Listing of target coordinates:

— start —

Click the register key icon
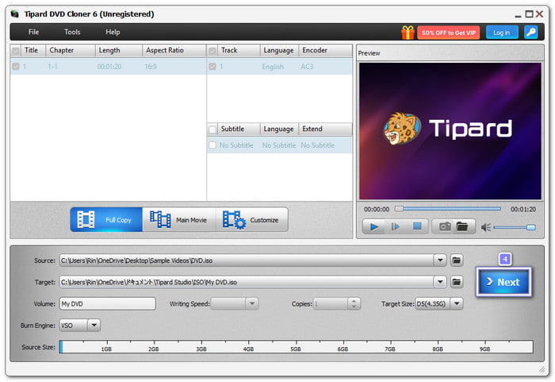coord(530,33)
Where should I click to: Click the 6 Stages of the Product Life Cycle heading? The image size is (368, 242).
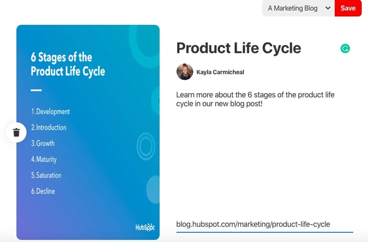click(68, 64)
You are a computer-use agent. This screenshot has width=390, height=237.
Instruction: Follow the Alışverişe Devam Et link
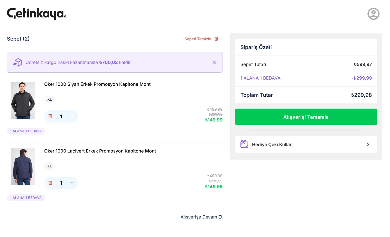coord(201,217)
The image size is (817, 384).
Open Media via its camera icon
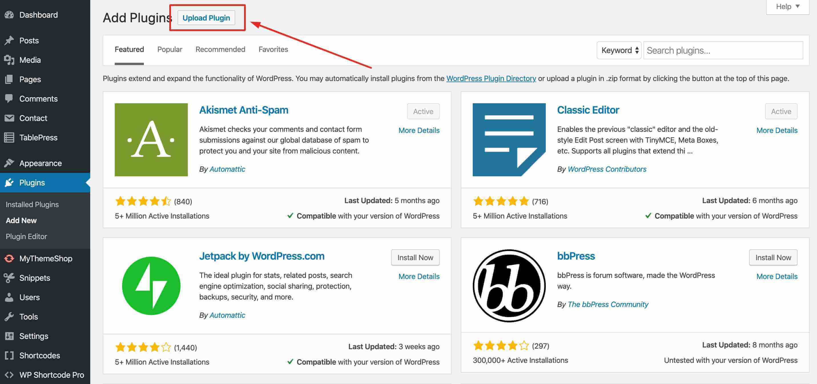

— end —

◆ **PROBLEM TO WORK ON**
Give each line of the listing above as a string in a JSON list, skipping blank lines and leaving out the pictures.

◆ **RESULT OF THE TASK**
[
  "Click the register key icon",
  "coord(530,33)",
  "Where should I click to: Click the 6 Stages of the Product Life Cycle heading? The image size is (368, 242).",
  "click(68, 64)",
  "You are a computer-use agent. This screenshot has width=390, height=237.",
  "Instruction: Follow the Alışverişe Devam Et link",
  "coord(201,217)",
  "The image size is (817, 384).",
  "Open Media via its camera icon"
]